Alexis Werner

Daily Point of Light # 5254 Jul 4, 2014

When Alexis Werner was 15, her stepfather returned from combat duty in Afghanistan suffering from posttraumatic stress disorder. While Werner empathized with him, she was confused and distressed to see someone she had known to be a strong man suffering from severe psychological problems.

alexis_werner_1_resized.jpgAlexis Werner

“It was very rough,” says Werner, of Pittsburgh. “I didn’t know how to act. My stepfather wasn’t himself. He was having anxiety attacks, fight-or-flight responses to little things and had trouble leaving the house. He had a very difficult time readjusting.”

Werner says that for her, the experience was initially scary and depressing. Fortunately, she began to meet with a high school counselor who was trained as a psychologist. Among other advice, he told her to try to find “the positive” in what she had experienced.

“At first, I didn’t believe there could be a positive side to what my family was going though,” says Werner.

But as she learned more about PTSD, she discovered the positive side in volunteer service. In 2010, while she was a high school freshman, Werner founded the school group Seeds of Hope with the mission of helping veterans who were affected by PTSD and other mental illnesses.

Throughout her four years of high school, Werner served as director of Seeds of Hope and led the group in raising more than $46,000 – mostly by way of hosting spaghetti dinners and 5k run/walks – to aid returning veterans and their families and to educate both students and adults about PTSD and other veterans’ issues.

Under Werner’s leadership, Seeds of Hope funded the creation of seven victory gardens to produce food for veterans and their families in the Pittsburgh area. Working in partnership with the Fisher House Foundation, Seeds of Hope funded eight more victory gardens around the nation. To date, the gardens have yielded more than 2,100 pounds of crops.

“In the U.S., one in every five homeless men is a veteran,” says Werner. “The victory gardens were Seeds of Hope’s first project. The most direct effect was to aid veterans, but the project was also personally therapeutic to me and other volunteers.”

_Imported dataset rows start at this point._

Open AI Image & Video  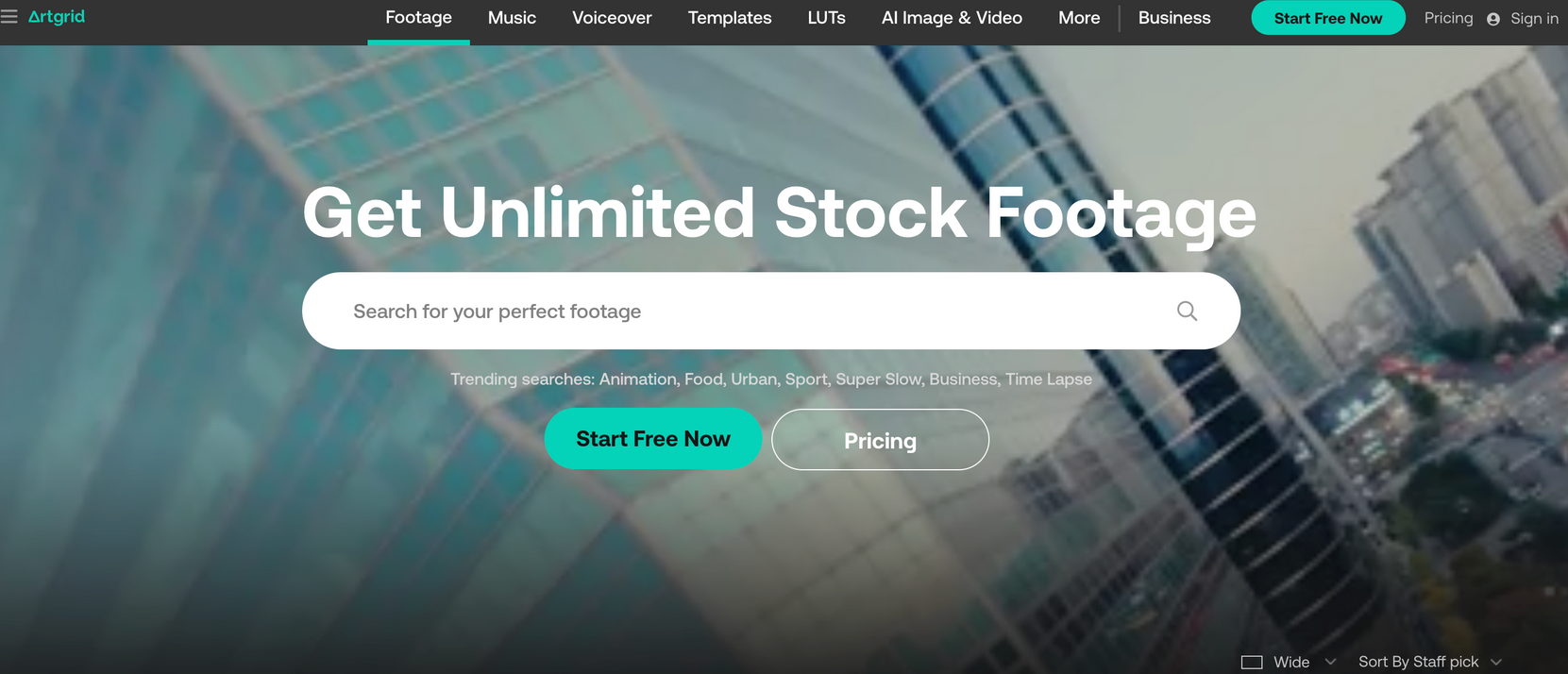click(x=952, y=18)
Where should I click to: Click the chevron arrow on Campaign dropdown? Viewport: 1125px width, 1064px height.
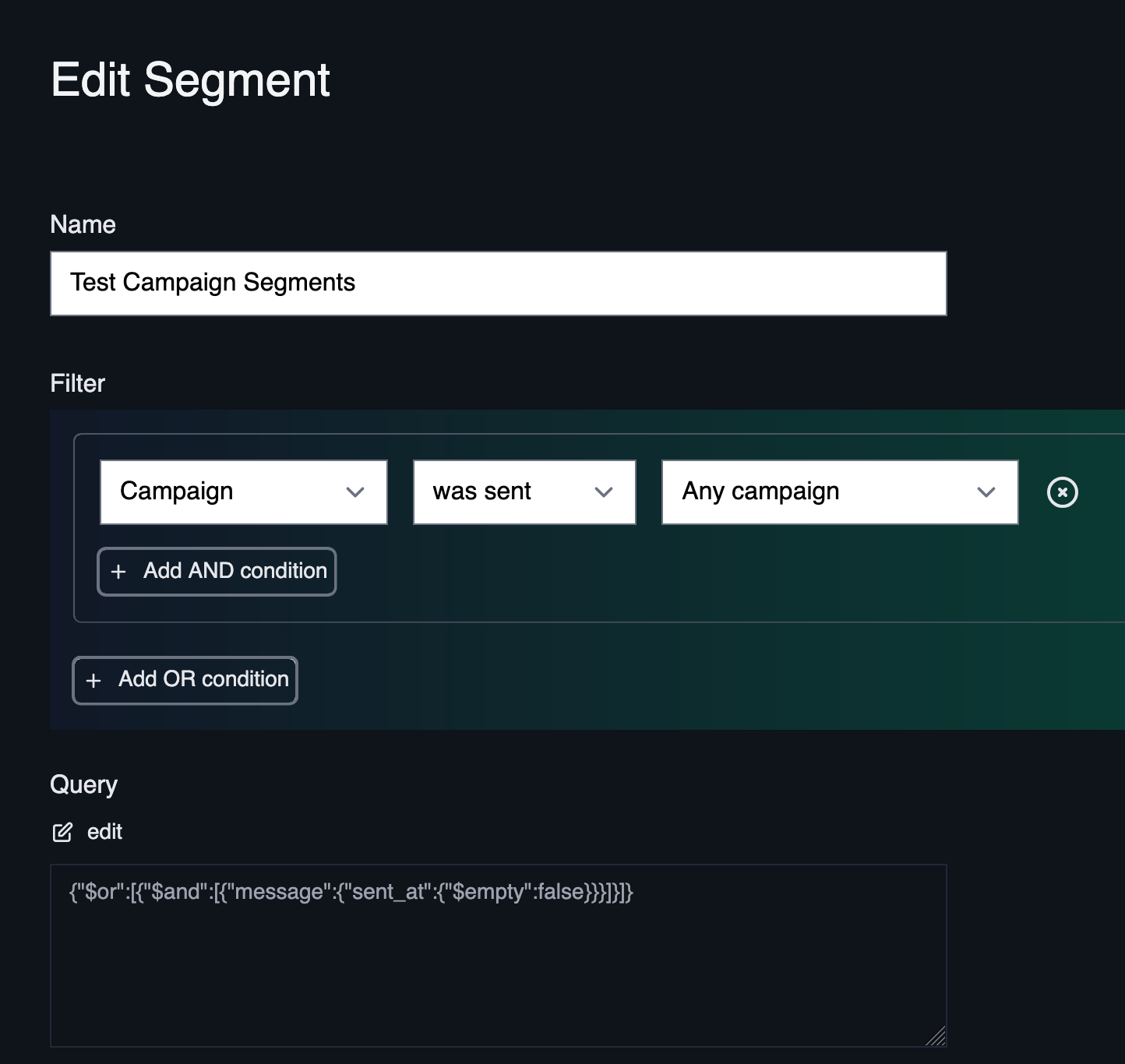pos(355,492)
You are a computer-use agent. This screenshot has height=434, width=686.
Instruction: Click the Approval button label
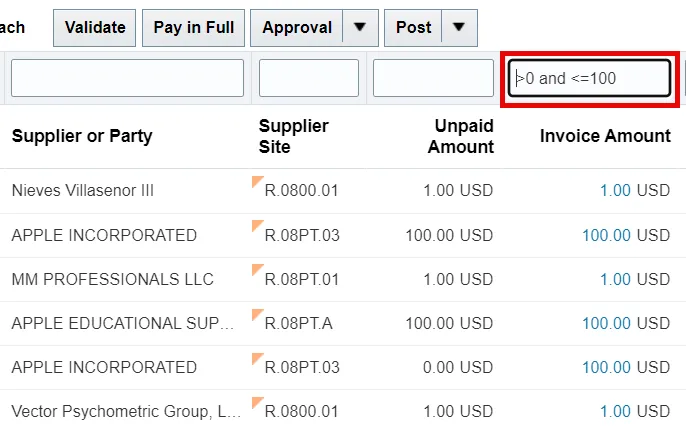pos(296,27)
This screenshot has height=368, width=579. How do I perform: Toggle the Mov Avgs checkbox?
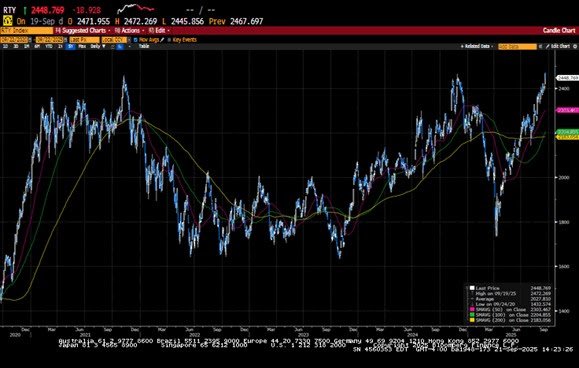click(x=136, y=39)
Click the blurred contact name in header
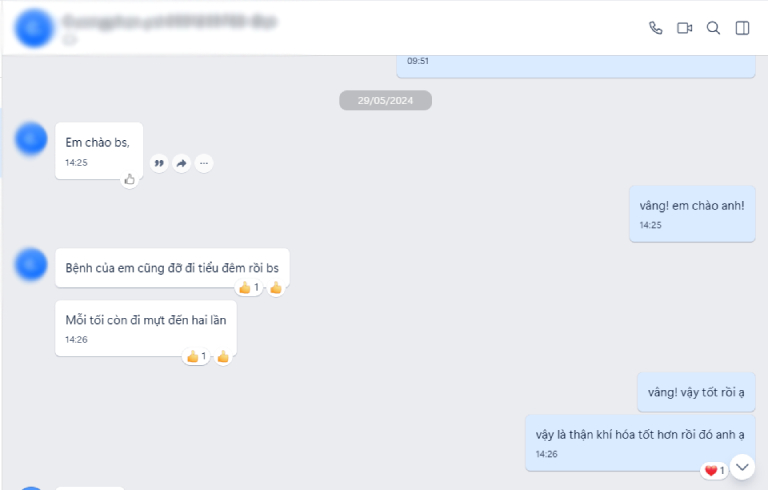Image resolution: width=768 pixels, height=490 pixels. coord(170,22)
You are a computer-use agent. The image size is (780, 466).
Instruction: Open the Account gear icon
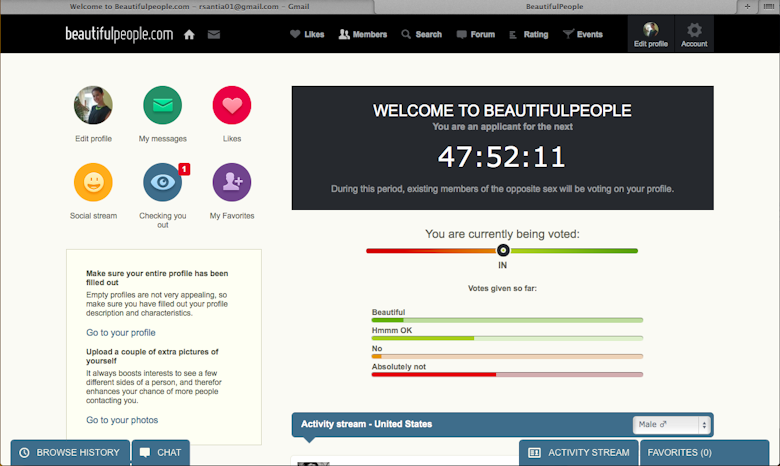point(694,33)
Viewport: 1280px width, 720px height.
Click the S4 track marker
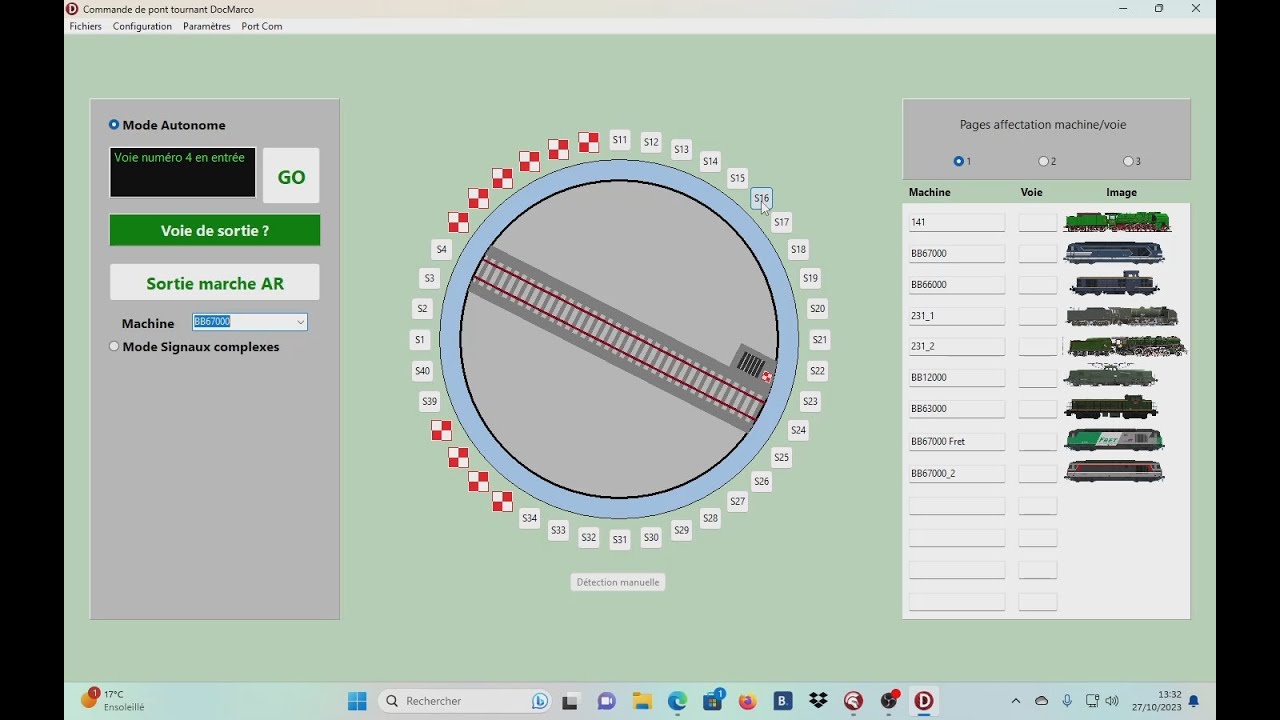(442, 249)
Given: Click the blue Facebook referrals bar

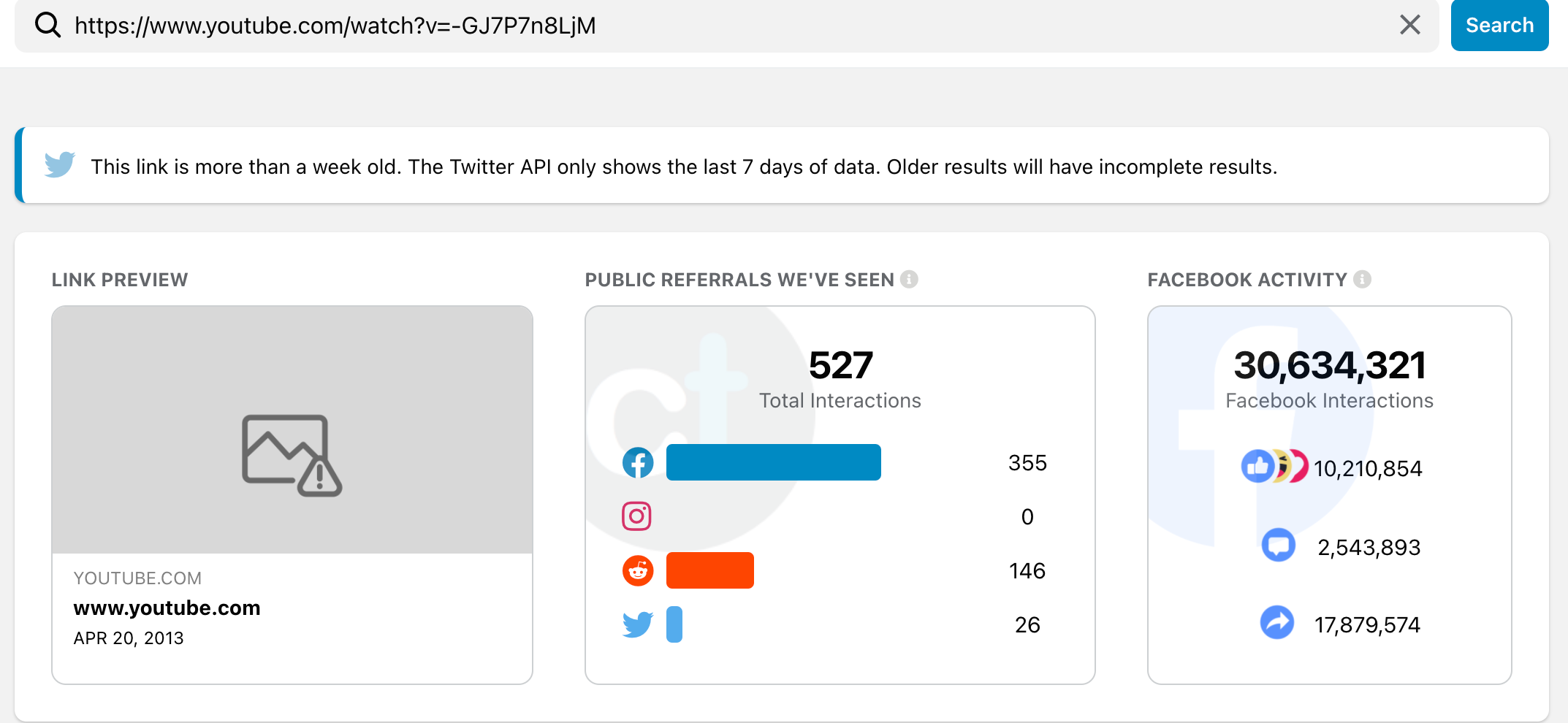Looking at the screenshot, I should pos(773,462).
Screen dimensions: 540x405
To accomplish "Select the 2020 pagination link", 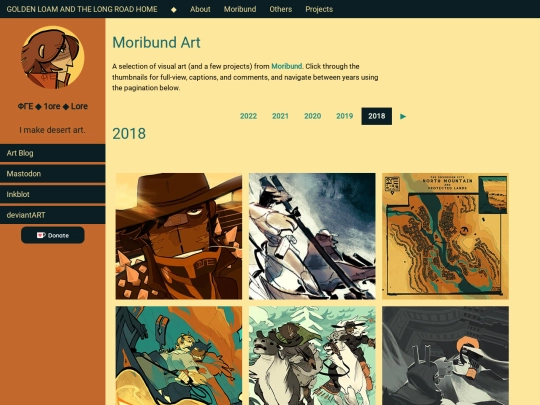I will [x=312, y=116].
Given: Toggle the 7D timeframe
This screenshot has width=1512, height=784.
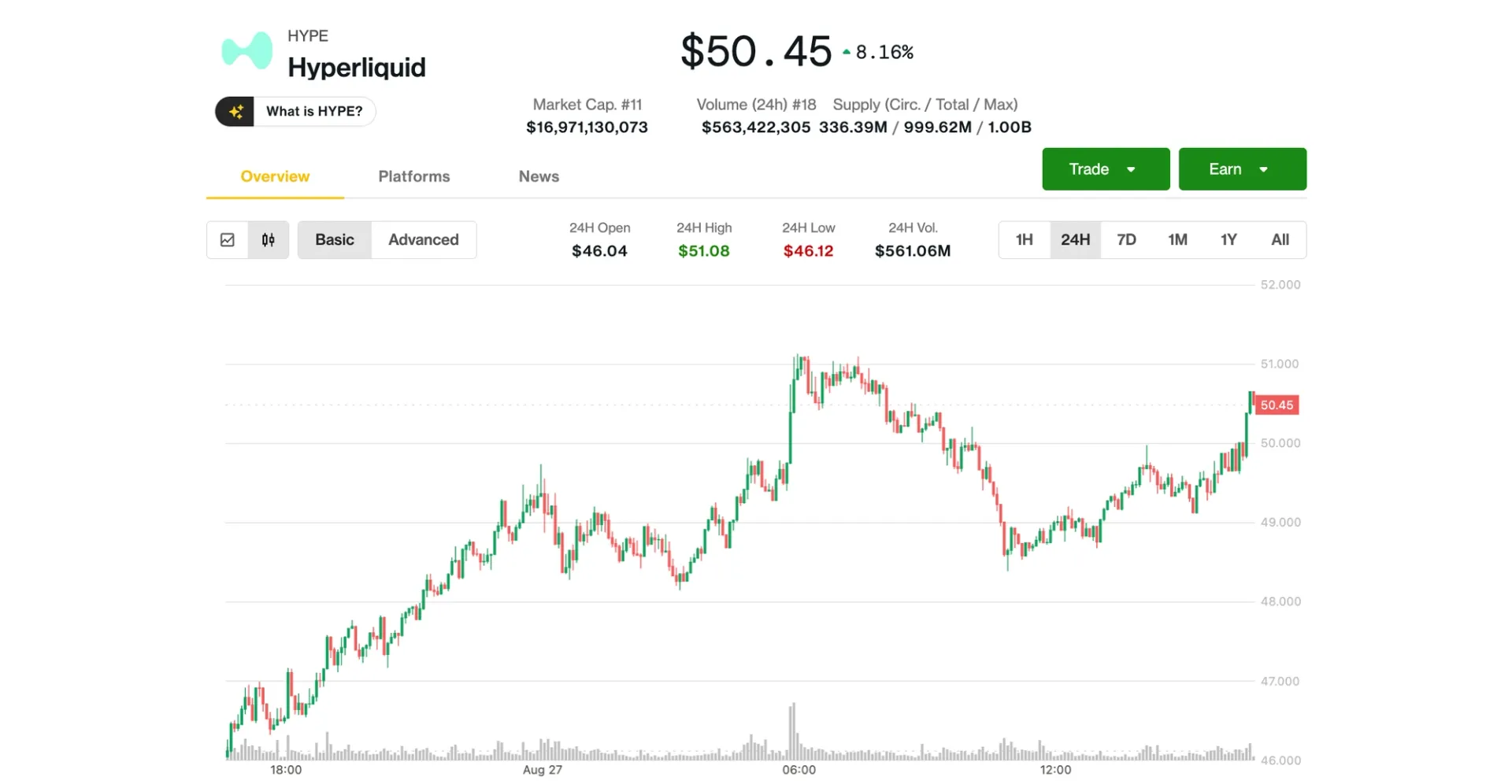Looking at the screenshot, I should point(1126,239).
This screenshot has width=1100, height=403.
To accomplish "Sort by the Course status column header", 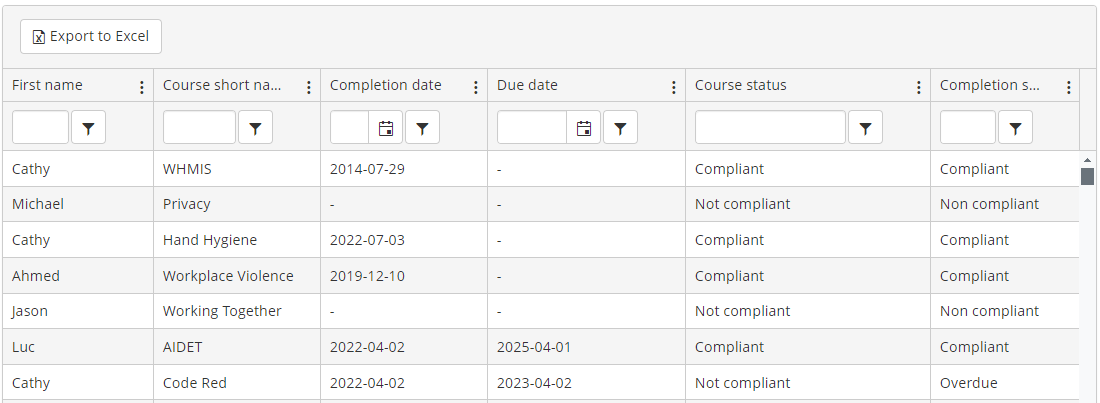I will [741, 85].
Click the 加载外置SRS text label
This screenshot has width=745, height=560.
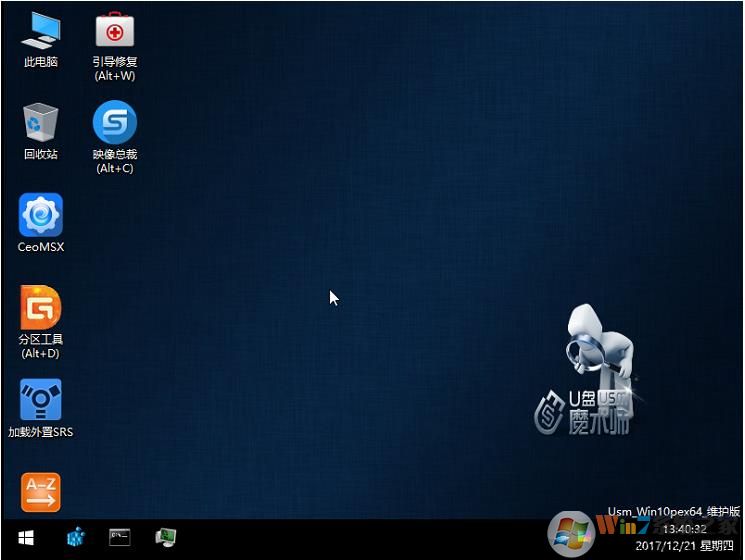tap(41, 432)
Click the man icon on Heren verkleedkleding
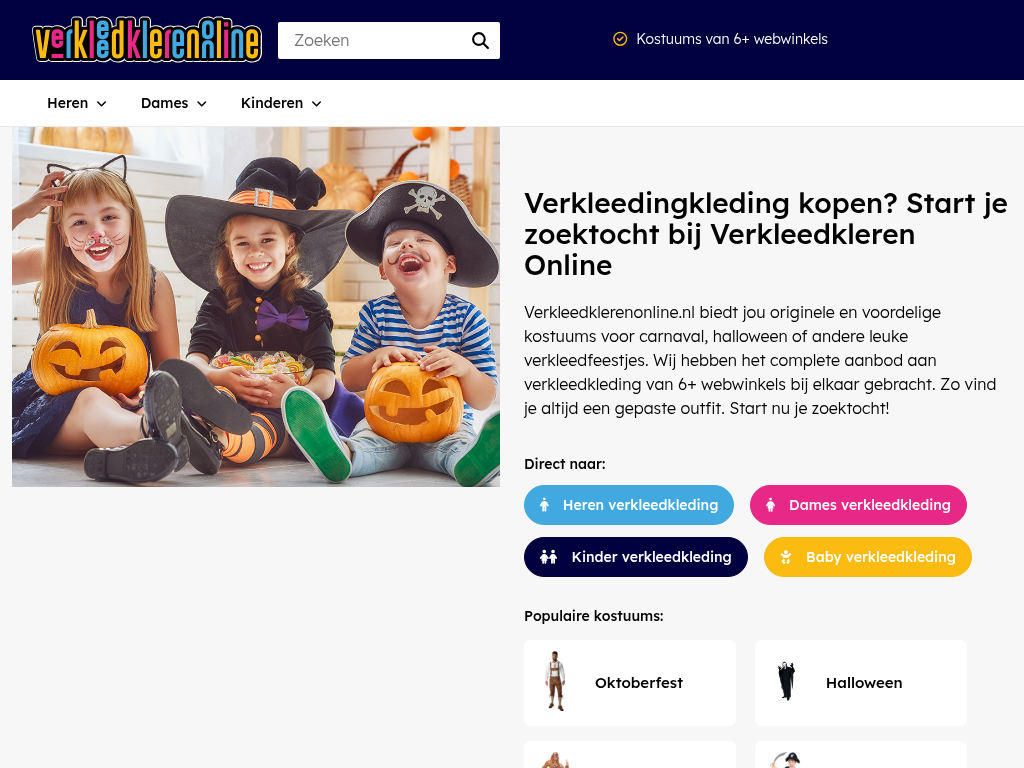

Werner and two other students also collaborated on writing, editing and illustrating a children’s book, “The Beginning,” about volunteerism, nutrition and appreciation of veterans. The health care provider Highmark Inc. donated $1,000 to fund the book and also paid for the printing of the first 1,000 copies. Werner was invited to local elementary schools, where she read the book to almost 700 kids.

“The first thousand copies were given out pretty fast,” says Werner, and Seeds of Hope has partnered with local food banks to reprint another 2,000 copies this year – half of which will be given to kids at an annual blues festival and half distributed directly by food banks.

Werner is also in the final stages of producing a film, “Our Way Home,” about the effects of PTSD on veterans. The film includes interviews with psychologists along with veterans of every war in which the United States fought since World War II. Werner has already worked to get local high schools interested in showing the film to social studies students and hopes to have it aired on PBS.

Aside from these projects, Werner has been invited to tell her personal story to thousands of people at more than 50 Veterans Affairs events and many other functions in Pennsylvania, New York, and Washington, D.C.

For her community service efforts, Werner – who has volunteered an average of 10-15 hours a week for the past four years – has earned scholarships from several organizations, including the national Anne Frank Foundation and, locally, the Glenshaw Century Club. Today she enjoys a good relationship with her stepfather, who now works for the VA.

This fall, Werner will enter Temple University, where she plans to study business and sustainability. Her long-term goal is to build a career in the nonprofit sector.

“I found my passion for volunteerism in unfortunate circumstances,” says Werner. “Now I know this is what I love doing and I want to do it the rest of my life.”